> **Directions**:
Can you write out the part of the items that opens with the line containing "You are a computer-use" and closes with the line containing "tap(39, 991)", switching "upload" to "download" and keeping everything else the same? Leave the pictures out of your answer.

> **Stored data**:
········
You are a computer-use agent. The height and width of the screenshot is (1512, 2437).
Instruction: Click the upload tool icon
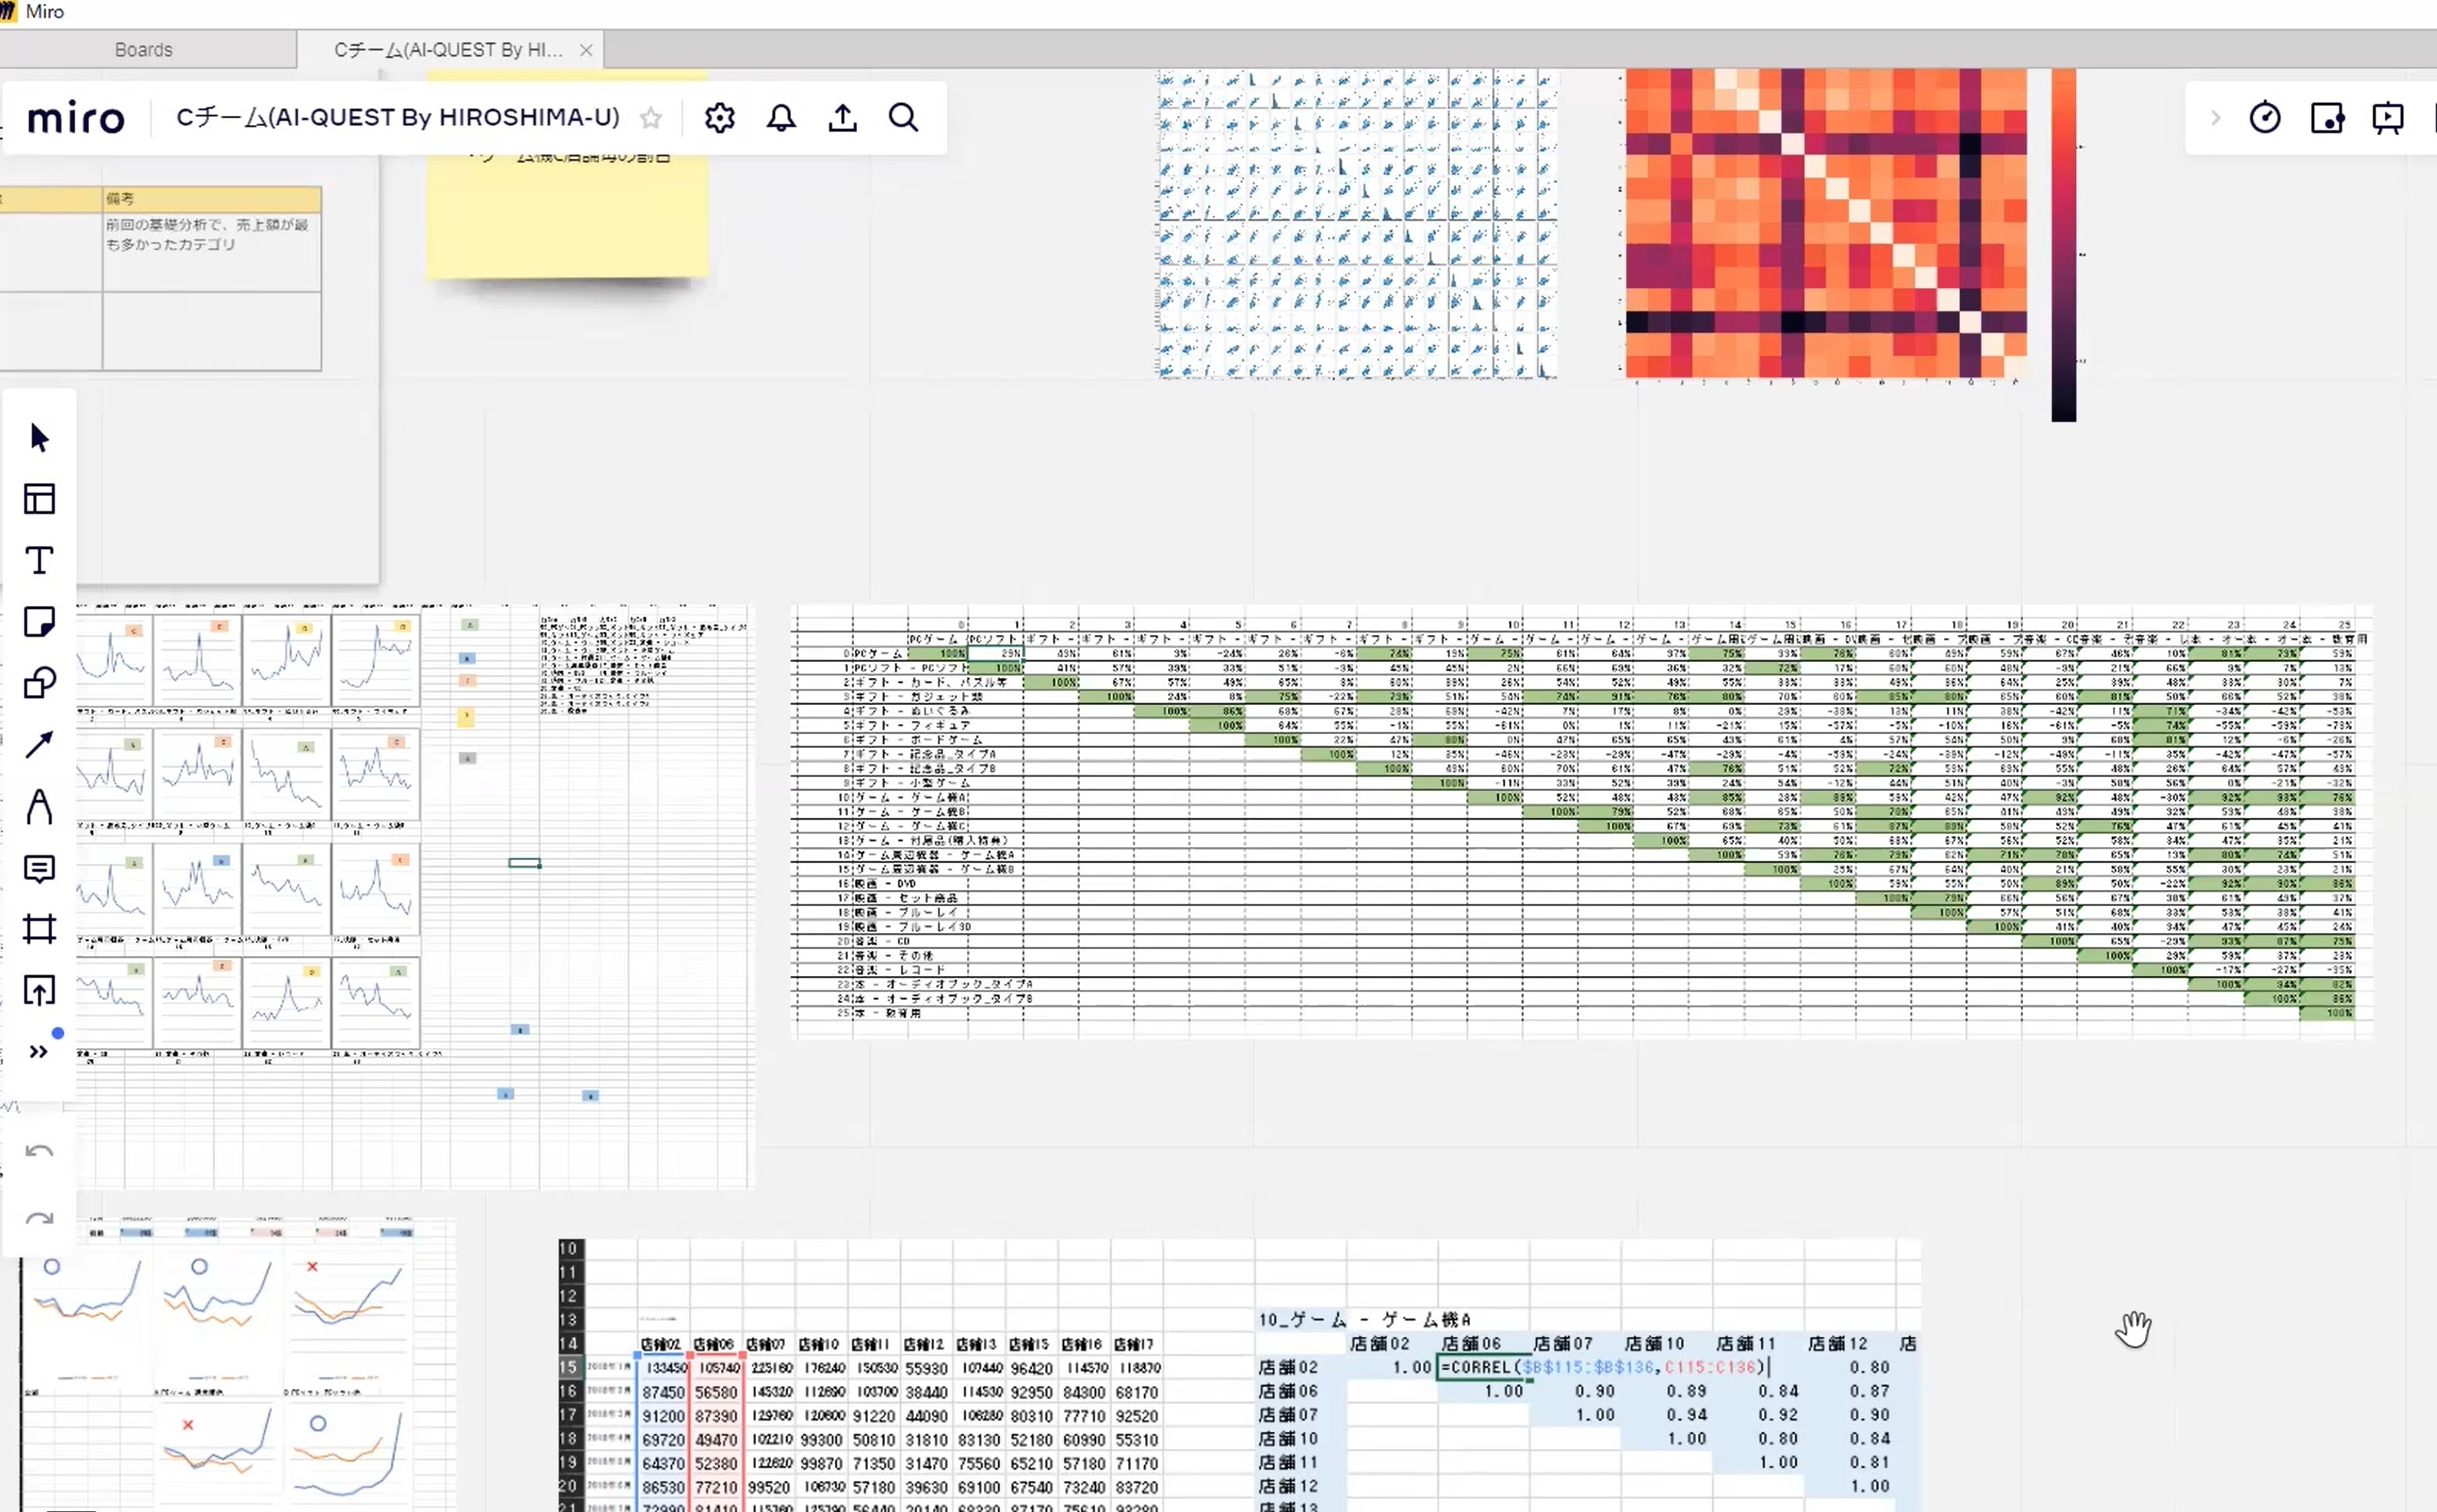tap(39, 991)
········
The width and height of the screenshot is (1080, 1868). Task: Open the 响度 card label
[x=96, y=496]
········
> **Result**:
You are a computer-use agent. The height and width of the screenshot is (1512, 2437).
Instruction: Click the download tool icon
tap(39, 991)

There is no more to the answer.